> [Records from a pointing dataset]:
▶

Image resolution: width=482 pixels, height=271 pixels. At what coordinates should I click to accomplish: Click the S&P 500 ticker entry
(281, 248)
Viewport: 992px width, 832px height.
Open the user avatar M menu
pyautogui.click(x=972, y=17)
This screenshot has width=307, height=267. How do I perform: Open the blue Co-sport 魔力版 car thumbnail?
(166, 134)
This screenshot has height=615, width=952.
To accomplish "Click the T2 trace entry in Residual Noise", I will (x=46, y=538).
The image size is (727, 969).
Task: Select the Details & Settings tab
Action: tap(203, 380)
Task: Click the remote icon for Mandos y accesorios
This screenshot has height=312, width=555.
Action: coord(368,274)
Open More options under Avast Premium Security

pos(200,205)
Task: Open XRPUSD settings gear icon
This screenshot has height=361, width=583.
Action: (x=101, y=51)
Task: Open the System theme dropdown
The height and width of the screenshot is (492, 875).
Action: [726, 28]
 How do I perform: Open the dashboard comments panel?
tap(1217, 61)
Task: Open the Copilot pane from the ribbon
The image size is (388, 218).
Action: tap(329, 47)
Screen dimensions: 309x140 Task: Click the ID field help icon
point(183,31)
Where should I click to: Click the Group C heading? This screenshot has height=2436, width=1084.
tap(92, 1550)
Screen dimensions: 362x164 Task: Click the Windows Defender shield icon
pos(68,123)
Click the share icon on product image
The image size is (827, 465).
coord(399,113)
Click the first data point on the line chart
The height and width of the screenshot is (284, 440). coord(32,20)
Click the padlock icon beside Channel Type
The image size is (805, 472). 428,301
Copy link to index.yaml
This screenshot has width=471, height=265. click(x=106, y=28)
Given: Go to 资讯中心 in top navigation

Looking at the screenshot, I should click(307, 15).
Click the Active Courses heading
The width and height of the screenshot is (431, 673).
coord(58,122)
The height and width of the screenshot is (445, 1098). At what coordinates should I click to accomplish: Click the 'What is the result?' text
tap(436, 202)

◀

Output verbatim the lines from the one containing "Task: Click the remote" through the one containing "Action: (x=101, y=51)", including both of those lines.

Task: Click the remote icon for Mandos y accesorios
This screenshot has height=312, width=555.
Action: coord(368,274)
Open More options under Avast Premium Security

pos(200,205)
Task: Open XRPUSD settings gear icon
This screenshot has height=361, width=583.
Action: (x=101, y=51)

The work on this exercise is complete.